The quake was felt in several Iranian provinces bordering Iraq .
The temblor was centred 32km southwest of Halabja, Iraq, near the northeastern border with Iran, the US Geological Survey said. It struck the mountainous area of Sulaimaniyah province at 9:18 pm local time (1818 GMT) at a depth of 33.9km, the monitor said.
It was felt for about 20 seconds in Baghdad, and sometimes for longer in other provinces of Iraq.

In the province of Sulaimaniyah, located in Iraq's Kurdistan region, residents ran out onto the streets at the time of the quake and some property damage was recorded, an AFP reporter said.
In Iran, the ISNA news agency said that the earthquake was felt in several cities in the west of the country including Tabriz.

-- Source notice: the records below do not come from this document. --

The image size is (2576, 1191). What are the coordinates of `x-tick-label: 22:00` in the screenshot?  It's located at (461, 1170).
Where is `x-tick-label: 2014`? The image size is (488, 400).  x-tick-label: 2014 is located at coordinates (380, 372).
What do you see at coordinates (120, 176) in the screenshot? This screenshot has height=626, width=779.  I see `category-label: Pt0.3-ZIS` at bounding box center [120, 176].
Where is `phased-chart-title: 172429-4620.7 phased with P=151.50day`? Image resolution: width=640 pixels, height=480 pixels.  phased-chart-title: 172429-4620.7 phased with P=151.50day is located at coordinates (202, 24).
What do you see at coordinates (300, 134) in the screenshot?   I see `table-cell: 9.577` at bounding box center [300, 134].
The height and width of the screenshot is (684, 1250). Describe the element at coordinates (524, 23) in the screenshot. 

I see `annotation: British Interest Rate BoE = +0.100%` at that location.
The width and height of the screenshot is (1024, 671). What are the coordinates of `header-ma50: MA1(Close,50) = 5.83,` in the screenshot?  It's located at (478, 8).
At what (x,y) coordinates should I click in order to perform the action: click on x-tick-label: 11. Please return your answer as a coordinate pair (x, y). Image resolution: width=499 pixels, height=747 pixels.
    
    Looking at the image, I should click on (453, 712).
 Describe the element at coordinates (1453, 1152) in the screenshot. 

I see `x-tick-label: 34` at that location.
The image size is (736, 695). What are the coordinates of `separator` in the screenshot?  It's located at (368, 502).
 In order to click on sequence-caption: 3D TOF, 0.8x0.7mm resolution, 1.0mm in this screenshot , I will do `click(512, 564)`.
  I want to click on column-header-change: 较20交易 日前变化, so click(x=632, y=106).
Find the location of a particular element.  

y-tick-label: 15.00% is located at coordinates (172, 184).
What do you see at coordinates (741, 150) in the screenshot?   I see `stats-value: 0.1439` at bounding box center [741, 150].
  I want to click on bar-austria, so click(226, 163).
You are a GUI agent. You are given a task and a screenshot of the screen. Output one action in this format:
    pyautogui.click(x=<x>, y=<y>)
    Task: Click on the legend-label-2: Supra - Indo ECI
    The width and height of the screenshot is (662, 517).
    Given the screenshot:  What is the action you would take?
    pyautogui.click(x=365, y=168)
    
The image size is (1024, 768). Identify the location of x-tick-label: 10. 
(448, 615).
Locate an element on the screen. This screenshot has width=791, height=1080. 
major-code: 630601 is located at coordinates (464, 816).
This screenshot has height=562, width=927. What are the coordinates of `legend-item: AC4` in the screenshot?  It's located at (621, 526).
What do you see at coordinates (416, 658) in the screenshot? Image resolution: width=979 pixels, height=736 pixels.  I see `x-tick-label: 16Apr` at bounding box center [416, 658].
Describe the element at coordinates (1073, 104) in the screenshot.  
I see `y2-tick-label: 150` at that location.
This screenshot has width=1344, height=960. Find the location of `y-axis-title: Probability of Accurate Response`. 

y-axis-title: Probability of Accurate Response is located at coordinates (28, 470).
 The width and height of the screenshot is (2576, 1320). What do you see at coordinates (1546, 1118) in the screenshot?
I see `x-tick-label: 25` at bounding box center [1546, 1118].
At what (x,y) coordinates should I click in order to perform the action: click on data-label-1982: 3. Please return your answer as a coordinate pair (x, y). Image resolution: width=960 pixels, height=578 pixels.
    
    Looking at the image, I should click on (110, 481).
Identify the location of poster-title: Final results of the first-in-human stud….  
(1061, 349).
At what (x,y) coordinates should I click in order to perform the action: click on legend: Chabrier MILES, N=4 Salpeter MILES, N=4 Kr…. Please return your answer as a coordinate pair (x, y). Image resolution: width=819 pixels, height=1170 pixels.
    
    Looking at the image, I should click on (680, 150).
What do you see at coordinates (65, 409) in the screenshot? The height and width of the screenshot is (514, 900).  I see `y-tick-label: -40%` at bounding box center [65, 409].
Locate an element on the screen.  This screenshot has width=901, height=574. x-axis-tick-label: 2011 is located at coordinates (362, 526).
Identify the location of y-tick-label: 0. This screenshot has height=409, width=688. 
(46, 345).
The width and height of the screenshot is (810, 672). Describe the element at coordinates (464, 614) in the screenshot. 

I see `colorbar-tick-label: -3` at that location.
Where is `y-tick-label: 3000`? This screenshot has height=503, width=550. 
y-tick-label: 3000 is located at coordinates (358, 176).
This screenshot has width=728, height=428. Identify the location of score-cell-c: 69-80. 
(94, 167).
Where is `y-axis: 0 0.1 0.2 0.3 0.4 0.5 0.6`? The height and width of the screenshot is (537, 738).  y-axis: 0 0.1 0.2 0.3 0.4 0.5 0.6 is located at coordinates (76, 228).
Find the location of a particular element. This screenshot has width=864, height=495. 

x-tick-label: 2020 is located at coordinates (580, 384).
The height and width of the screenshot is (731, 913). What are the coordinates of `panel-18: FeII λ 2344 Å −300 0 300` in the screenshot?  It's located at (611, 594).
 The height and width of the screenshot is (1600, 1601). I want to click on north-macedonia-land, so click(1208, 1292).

Iranian state television said the quake was felt in numerous cities in the country and had damaged eight villages, including knocking out electricity in many of them.
The semi-official Iranian ILNA news agency reported that at least 14 provinces had been impacted by the earthquake. 

Iranian social media was abuzz with posts of people evacuating their homes, especially from the cities of Ghasr-e Shirin - near the Iraqi border - and Kermanshah, the Guardian reported.
Esmail Najar, head of Iran's National Disaster Management Organization, said: “Some injured people might be buried under the rubble in Ghasr-e Shirin”. 

Iran's emergency services chief Pir Hossein Koolivand said it was "difficult to send rescue teams to the villages because the roads have been cut off... there have been landslides."
It added that 30 aid teams had been sent to the quake zone, parts of which had experienced power cuts.

In southeastern Turkey, the earthquake was felt "from Malatya to Van", an AFP correspondent said. In the town of Diyarbakir, residents also left their homes before returning.